Supplied records Start Marker

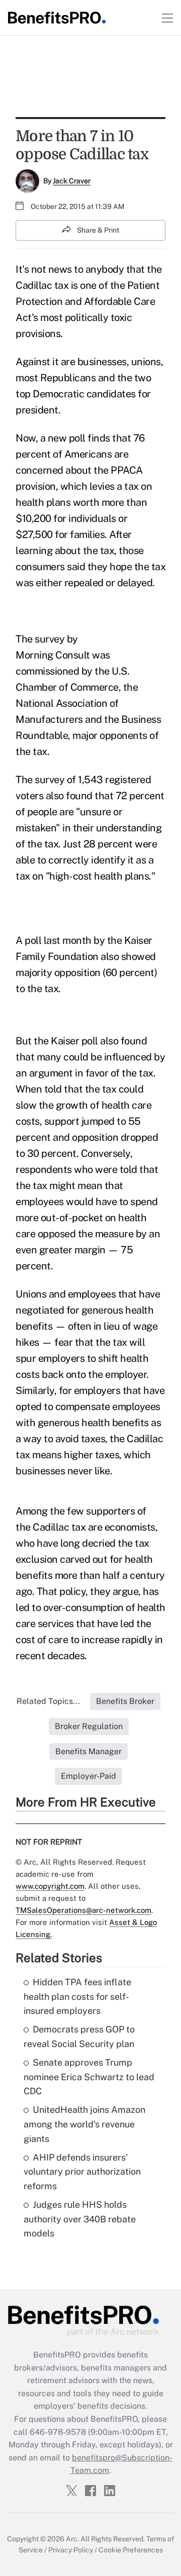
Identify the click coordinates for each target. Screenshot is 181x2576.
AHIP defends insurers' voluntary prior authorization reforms (82, 2172)
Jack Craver (71, 181)
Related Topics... (48, 1701)
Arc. (72, 2539)
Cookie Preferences (131, 2550)
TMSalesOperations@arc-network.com (83, 1910)
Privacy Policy (70, 2550)
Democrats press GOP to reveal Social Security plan (79, 2036)
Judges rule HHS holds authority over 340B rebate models (80, 2219)
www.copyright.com (50, 1886)
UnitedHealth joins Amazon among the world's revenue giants (84, 2124)
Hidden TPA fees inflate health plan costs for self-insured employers (77, 1996)
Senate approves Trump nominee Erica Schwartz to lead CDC (89, 2077)
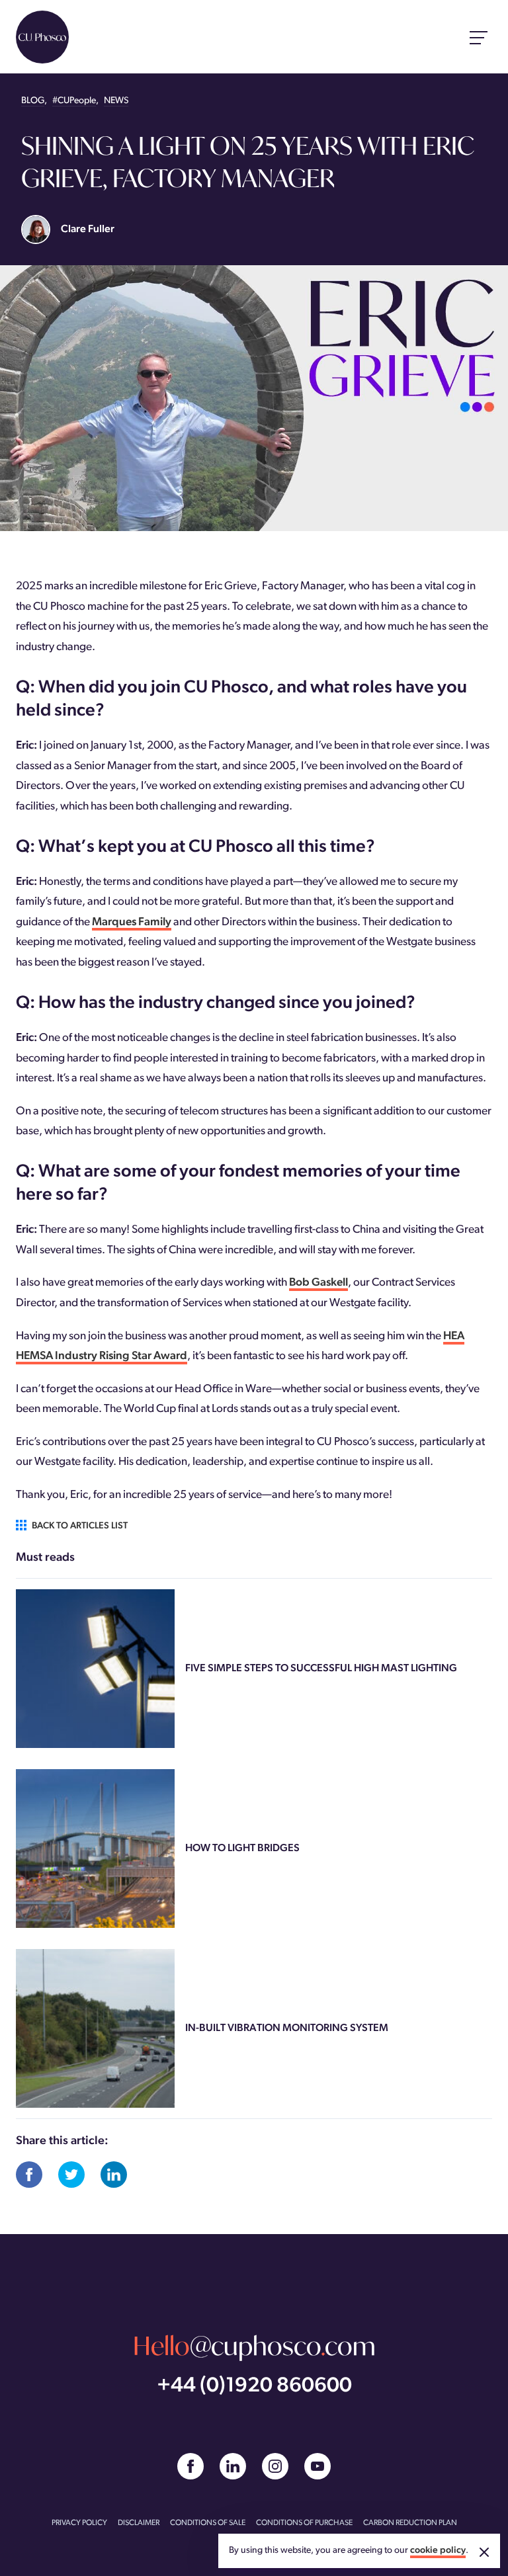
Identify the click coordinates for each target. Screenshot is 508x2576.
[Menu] (478, 37)
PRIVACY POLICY (79, 2523)
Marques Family (131, 922)
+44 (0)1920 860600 (254, 2386)
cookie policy (438, 2550)
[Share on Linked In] (114, 2174)
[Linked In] (233, 2466)
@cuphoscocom (254, 2345)
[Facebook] (190, 2466)
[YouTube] (317, 2466)
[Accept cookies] (484, 2552)
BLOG (32, 101)
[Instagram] (275, 2466)
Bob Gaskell (318, 1282)
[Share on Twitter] (71, 2174)
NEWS (116, 101)
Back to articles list (80, 1526)
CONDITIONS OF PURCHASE (304, 2523)
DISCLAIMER (138, 2523)
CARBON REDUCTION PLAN (410, 2523)
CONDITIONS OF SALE (207, 2523)
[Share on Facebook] (29, 2174)
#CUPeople (74, 101)
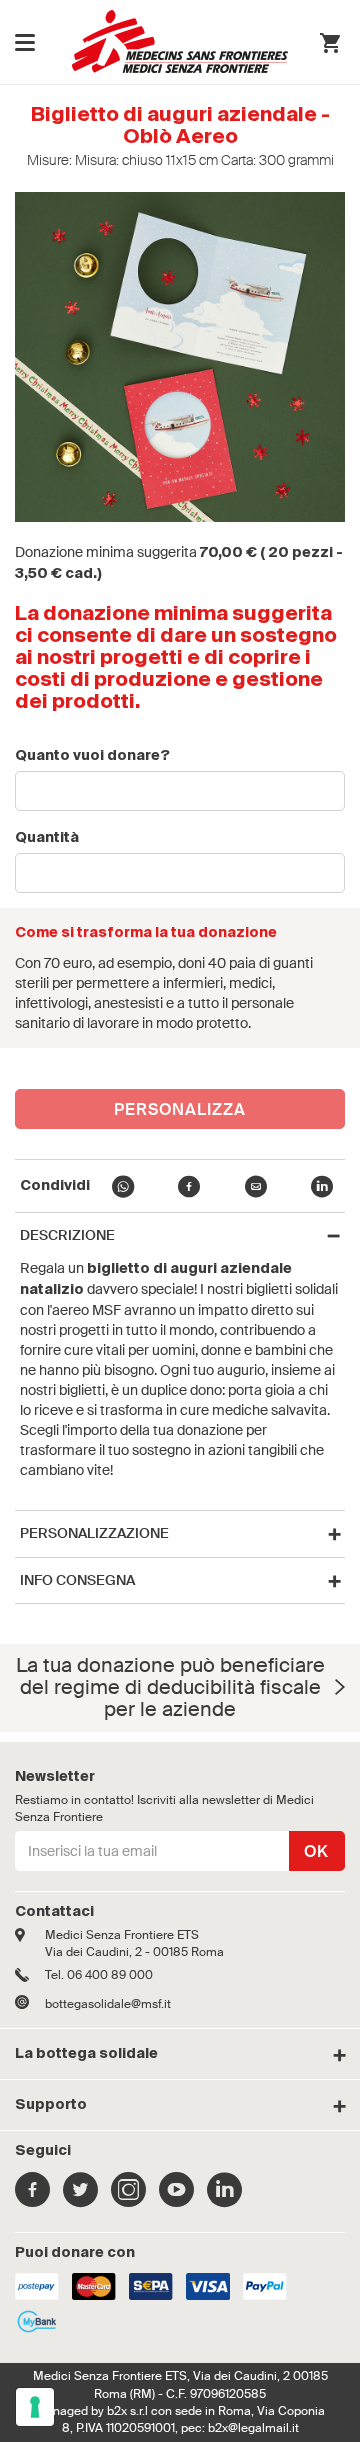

Supplied records End Marker

◆ Directions
No picture belongs in the answer; the rest of the records must be repeated exactly.

◆ Task output
Identify the click coordinates for each target. Screenshot is 181x2576.
AHIP defends insurers' voluntary prior authorization reforms (82, 2172)
Jack Craver (71, 181)
Related Topics... (48, 1701)
Arc. (72, 2539)
Cookie Preferences (131, 2550)
TMSalesOperations@arc-network.com (83, 1910)
Privacy Policy (70, 2550)
Democrats press GOP to reveal Social Security plan (79, 2036)
Judges rule HHS holds authority over 340B rebate models (80, 2219)
www.copyright.com (50, 1886)
UnitedHealth joins Amazon among the world's revenue giants (84, 2124)
Hidden TPA fees inflate health plan costs for self-insured employers (77, 1996)
Senate approves Trump nominee Erica Schwartz to lead CDC (89, 2077)
Identify the click coordinates for each target. Screenshot is 508x2576.
[Menu] (478, 37)
PRIVACY POLICY (79, 2523)
Marques Family (131, 922)
+44 (0)1920 860600 (254, 2386)
cookie policy (438, 2550)
[Share on Linked In] (114, 2174)
[Linked In] (233, 2466)
@cuphoscocom (254, 2345)
[Facebook] (190, 2466)
[YouTube] (317, 2466)
[Accept cookies] (484, 2552)
BLOG (32, 101)
[Instagram] (275, 2466)
Bob Gaskell (318, 1282)
[Share on Twitter] (71, 2174)
NEWS (116, 101)
Back to articles list (80, 1526)
CONDITIONS OF PURCHASE (304, 2523)
DISCLAIMER (138, 2523)
CARBON REDUCTION PLAN (410, 2523)
CONDITIONS OF SALE (207, 2523)
[Share on Facebook] (29, 2174)
#CUPeople (74, 101)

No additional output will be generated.